What you will do
The required output is every record, reproduced exactly.
[Start of Attachment]
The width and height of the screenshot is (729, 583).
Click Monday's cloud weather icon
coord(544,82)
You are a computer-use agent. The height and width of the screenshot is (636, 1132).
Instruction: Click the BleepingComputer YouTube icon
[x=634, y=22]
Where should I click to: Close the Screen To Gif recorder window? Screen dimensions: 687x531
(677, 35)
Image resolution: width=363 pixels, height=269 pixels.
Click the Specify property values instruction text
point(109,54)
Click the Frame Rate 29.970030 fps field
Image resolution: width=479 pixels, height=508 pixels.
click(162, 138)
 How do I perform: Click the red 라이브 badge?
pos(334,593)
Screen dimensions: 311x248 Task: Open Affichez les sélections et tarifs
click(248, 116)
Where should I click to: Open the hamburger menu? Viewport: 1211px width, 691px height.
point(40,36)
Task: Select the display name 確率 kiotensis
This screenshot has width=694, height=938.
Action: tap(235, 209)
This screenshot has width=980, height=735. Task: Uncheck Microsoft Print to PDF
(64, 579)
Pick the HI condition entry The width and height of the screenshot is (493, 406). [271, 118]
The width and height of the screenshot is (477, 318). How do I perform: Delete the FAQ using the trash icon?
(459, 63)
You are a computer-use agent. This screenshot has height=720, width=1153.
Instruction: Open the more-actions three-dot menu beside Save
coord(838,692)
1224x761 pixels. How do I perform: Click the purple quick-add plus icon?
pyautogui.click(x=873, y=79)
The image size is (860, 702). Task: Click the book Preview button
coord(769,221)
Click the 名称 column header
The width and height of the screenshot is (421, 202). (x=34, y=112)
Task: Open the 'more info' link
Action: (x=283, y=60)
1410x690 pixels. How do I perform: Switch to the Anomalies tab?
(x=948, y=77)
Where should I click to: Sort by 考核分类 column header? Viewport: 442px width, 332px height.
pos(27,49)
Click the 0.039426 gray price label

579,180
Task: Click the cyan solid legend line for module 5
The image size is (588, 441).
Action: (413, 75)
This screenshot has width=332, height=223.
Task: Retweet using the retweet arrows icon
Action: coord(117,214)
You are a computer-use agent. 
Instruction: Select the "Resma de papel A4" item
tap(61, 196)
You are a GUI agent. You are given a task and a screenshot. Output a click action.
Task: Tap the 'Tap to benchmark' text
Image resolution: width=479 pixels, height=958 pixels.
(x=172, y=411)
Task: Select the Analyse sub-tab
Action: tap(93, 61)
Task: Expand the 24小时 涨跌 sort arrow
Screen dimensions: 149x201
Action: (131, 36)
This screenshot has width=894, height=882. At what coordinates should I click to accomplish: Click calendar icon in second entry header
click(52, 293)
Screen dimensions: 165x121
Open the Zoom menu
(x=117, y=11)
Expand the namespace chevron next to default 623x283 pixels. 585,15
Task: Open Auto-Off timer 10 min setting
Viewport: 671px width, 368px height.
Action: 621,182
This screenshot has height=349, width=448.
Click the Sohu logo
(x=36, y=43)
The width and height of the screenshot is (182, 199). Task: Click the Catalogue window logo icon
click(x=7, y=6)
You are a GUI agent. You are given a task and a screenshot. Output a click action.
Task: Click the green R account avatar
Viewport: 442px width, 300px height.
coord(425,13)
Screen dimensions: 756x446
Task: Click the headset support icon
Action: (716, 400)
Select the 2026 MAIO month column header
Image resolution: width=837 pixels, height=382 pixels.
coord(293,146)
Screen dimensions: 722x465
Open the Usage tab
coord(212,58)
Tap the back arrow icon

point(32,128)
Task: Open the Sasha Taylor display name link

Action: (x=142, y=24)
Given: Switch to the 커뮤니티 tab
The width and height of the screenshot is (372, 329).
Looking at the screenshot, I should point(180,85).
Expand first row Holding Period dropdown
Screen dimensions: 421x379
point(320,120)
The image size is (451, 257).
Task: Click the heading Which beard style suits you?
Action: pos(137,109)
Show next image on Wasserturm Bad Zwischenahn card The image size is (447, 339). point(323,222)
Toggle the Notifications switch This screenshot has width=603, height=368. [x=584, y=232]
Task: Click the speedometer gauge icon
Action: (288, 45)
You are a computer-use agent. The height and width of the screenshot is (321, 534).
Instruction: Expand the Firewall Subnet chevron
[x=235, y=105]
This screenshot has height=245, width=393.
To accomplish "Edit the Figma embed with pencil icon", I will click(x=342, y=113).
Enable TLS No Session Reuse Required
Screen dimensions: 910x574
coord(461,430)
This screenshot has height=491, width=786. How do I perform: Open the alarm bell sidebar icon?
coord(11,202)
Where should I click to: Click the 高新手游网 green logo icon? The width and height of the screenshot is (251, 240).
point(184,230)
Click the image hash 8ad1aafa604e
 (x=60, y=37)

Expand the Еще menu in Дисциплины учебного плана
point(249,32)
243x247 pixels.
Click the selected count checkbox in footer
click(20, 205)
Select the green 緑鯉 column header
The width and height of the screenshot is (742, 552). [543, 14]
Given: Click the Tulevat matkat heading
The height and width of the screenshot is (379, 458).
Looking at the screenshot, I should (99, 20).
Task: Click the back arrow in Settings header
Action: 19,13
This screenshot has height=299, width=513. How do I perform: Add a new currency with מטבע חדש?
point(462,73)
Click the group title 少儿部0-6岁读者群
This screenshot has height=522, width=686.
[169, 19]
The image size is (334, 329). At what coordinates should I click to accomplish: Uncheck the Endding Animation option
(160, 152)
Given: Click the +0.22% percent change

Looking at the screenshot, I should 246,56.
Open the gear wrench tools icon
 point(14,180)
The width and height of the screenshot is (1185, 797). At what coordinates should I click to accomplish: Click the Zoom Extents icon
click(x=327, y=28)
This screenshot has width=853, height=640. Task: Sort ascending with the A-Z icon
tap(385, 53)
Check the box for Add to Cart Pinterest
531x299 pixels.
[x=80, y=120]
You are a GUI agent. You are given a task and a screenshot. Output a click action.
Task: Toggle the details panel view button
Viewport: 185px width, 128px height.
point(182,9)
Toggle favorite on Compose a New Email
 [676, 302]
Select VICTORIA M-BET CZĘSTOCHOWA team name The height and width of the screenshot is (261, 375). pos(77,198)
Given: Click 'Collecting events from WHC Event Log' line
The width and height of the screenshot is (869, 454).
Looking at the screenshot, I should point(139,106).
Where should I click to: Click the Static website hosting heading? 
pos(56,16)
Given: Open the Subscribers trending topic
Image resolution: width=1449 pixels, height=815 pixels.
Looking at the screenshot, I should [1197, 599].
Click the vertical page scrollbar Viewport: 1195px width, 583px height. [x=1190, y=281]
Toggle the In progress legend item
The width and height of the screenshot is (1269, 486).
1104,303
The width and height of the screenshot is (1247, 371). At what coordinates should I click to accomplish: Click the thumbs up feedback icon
[End of Attachment]
Answer box
The width and height of the screenshot is (729, 583).
Click Monday's cloud weather icon
coord(544,82)
You are a computer-use agent. The height and width of the screenshot is (636, 1132).
Instruction: Click the BleepingComputer YouTube icon
[x=634, y=22]
Where should I click to: Close the Screen To Gif recorder window? Screen dimensions: 687x531
(677, 35)
Image resolution: width=363 pixels, height=269 pixels.
Click the Specify property values instruction text
point(109,54)
Click the Frame Rate 29.970030 fps field
Image resolution: width=479 pixels, height=508 pixels.
click(162, 138)
 How do I perform: Click the red 라이브 badge?
pos(334,593)
Screen dimensions: 311x248 Task: Open Affichez les sélections et tarifs
click(248, 116)
Where should I click to: Open the hamburger menu? Viewport: 1211px width, 691px height.
point(40,36)
Task: Select the display name 確率 kiotensis
This screenshot has width=694, height=938.
Action: tap(235, 209)
This screenshot has width=980, height=735. Task: Uncheck Microsoft Print to PDF
(64, 579)
Pick the HI condition entry The width and height of the screenshot is (493, 406). [271, 118]
The width and height of the screenshot is (477, 318). How do I perform: Delete the FAQ using the trash icon?
(459, 63)
You are a computer-use agent. This screenshot has height=720, width=1153.
Instruction: Open the more-actions three-dot menu beside Save
coord(838,692)
1224x761 pixels. How do I perform: Click the purple quick-add plus icon?
pyautogui.click(x=873, y=79)
The image size is (860, 702). Task: Click the book Preview button
coord(769,221)
Click the 名称 column header
The width and height of the screenshot is (421, 202). (x=34, y=112)
Task: Open the 'more info' link
Action: (x=283, y=60)
1410x690 pixels. How do I perform: Switch to the Anomalies tab?
(x=948, y=77)
Where should I click to: Sort by 考核分类 column header? Viewport: 442px width, 332px height.
pos(27,49)
Click the 0.039426 gray price label

579,180
Task: Click the cyan solid legend line for module 5
The image size is (588, 441).
Action: (413, 75)
This screenshot has width=332, height=223.
Task: Retweet using the retweet arrows icon
Action: coord(117,214)
You are a computer-use agent. 
Instruction: Select the "Resma de papel A4" item
tap(61, 196)
You are a GUI agent. You are given a task and a screenshot. Output a click action.
Task: Tap the 'Tap to benchmark' text
Image resolution: width=479 pixels, height=958 pixels.
(x=172, y=411)
Task: Select the Analyse sub-tab
Action: tap(93, 61)
Task: Expand the 24小时 涨跌 sort arrow
Screen dimensions: 149x201
Action: (131, 36)
This screenshot has width=894, height=882. At what coordinates should I click to accomplish: Click calendar icon in second entry header
click(52, 293)
Screen dimensions: 165x121
Open the Zoom menu
(x=117, y=11)
Expand the namespace chevron next to default 623x283 pixels. 585,15
Task: Open Auto-Off timer 10 min setting
Viewport: 671px width, 368px height.
Action: 621,182
This screenshot has height=349, width=448.
Click the Sohu logo
(x=36, y=43)
The width and height of the screenshot is (182, 199). Task: Click the Catalogue window logo icon
click(x=7, y=6)
You are a GUI agent. You are given a task and a screenshot. Output a click action.
Task: Click the green R account avatar
Viewport: 442px width, 300px height.
coord(425,13)
Screen dimensions: 756x446
Task: Click the headset support icon
Action: (716, 400)
Select the 2026 MAIO month column header
Image resolution: width=837 pixels, height=382 pixels.
coord(293,146)
Screen dimensions: 722x465
Open the Usage tab
coord(212,58)
Tap the back arrow icon

point(32,128)
Task: Open the Sasha Taylor display name link

Action: (x=142, y=24)
Given: Switch to the 커뮤니티 tab
The width and height of the screenshot is (372, 329).
Looking at the screenshot, I should point(180,85).
Expand first row Holding Period dropdown
Screen dimensions: 421x379
point(320,120)
The image size is (451, 257).
Task: Click the heading Which beard style suits you?
Action: pos(137,109)
Show next image on Wasserturm Bad Zwischenahn card The image size is (447, 339). point(323,222)
Toggle the Notifications switch This screenshot has width=603, height=368. [x=584, y=232]
Task: Click the speedometer gauge icon
Action: (288, 45)
You are a computer-use agent. The height and width of the screenshot is (321, 534).
Instruction: Expand the Firewall Subnet chevron
[x=235, y=105]
This screenshot has height=245, width=393.
To accomplish "Edit the Figma embed with pencil icon", I will click(x=342, y=113).
Enable TLS No Session Reuse Required
Screen dimensions: 910x574
coord(461,430)
This screenshot has height=491, width=786. How do I perform: Open the alarm bell sidebar icon?
coord(11,202)
Where should I click to: Click the 高新手游网 green logo icon? The width and height of the screenshot is (251, 240).
point(184,230)
Click the image hash 8ad1aafa604e
 (x=60, y=37)

Expand the Еще menu in Дисциплины учебного плана
point(249,32)
243x247 pixels.
Click the selected count checkbox in footer
click(20, 205)
Select the green 緑鯉 column header
The width and height of the screenshot is (742, 552). [543, 14]
Given: Click the Tulevat matkat heading
The height and width of the screenshot is (379, 458).
Looking at the screenshot, I should (99, 20).
Task: Click the back arrow in Settings header
Action: 19,13
This screenshot has height=299, width=513. How do I perform: Add a new currency with מטבע חדש?
point(462,73)
Click the group title 少儿部0-6岁读者群
This screenshot has height=522, width=686.
[169, 19]
The image size is (334, 329). At what coordinates should I click to accomplish: Uncheck the Endding Animation option
(160, 152)
Given: Click the +0.22% percent change

Looking at the screenshot, I should 246,56.
Open the gear wrench tools icon
 point(14,180)
The width and height of the screenshot is (1185, 797). At what coordinates should I click to accomplish: Click the Zoom Extents icon
click(x=327, y=28)
This screenshot has width=853, height=640. Task: Sort ascending with the A-Z icon
tap(385, 53)
Check the box for Add to Cart Pinterest
531x299 pixels.
[x=80, y=120]
You are a GUI agent. You are given a task and a screenshot. Output a click action.
Task: Toggle the details panel view button
Viewport: 185px width, 128px height.
point(182,9)
Toggle favorite on Compose a New Email
 [676, 302]
Select VICTORIA M-BET CZĘSTOCHOWA team name The height and width of the screenshot is (261, 375). pos(77,198)
Given: Click 'Collecting events from WHC Event Log' line
The width and height of the screenshot is (869, 454).
Looking at the screenshot, I should point(139,106).
Where should I click to: Click the Static website hosting heading? 
pos(56,16)
Given: Open the Subscribers trending topic
Image resolution: width=1449 pixels, height=815 pixels.
Looking at the screenshot, I should [1197, 599].
Click the vertical page scrollbar Viewport: 1195px width, 583px height. [x=1190, y=281]
Toggle the In progress legend item
The width and height of the screenshot is (1269, 486).
1104,303
The width and height of the screenshot is (1247, 371). At what coordinates should I click to accomplish: Click the thumbs up feedback icon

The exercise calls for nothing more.